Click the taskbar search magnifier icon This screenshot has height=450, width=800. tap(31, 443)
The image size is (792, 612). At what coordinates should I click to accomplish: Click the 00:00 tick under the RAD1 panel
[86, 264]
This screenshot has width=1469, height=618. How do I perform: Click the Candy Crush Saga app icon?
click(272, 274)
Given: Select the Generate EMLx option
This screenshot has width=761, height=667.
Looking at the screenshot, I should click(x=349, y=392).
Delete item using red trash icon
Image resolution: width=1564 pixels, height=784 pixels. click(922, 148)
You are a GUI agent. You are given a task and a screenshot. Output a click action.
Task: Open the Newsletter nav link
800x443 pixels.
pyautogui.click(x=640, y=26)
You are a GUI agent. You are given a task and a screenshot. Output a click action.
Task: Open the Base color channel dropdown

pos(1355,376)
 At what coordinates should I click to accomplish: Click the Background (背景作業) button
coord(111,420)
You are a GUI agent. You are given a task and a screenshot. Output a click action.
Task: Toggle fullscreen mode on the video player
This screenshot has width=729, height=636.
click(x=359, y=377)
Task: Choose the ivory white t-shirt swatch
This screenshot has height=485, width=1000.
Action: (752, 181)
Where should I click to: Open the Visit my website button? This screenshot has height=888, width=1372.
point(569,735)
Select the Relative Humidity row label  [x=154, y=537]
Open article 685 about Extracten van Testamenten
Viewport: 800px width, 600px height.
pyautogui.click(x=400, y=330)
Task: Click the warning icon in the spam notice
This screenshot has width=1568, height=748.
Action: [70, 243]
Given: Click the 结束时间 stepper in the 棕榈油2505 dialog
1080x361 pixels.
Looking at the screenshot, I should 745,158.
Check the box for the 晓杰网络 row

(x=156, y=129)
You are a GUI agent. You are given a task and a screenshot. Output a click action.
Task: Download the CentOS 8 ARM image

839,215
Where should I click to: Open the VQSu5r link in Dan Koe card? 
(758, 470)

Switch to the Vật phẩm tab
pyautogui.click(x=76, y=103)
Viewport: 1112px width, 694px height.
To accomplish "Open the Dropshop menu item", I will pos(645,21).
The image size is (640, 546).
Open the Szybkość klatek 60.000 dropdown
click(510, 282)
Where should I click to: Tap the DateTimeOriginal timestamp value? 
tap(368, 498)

**Exercise directions**
The answer is a bare number: how many lines of the records contain the string "Select"?

**Reply to the task**
2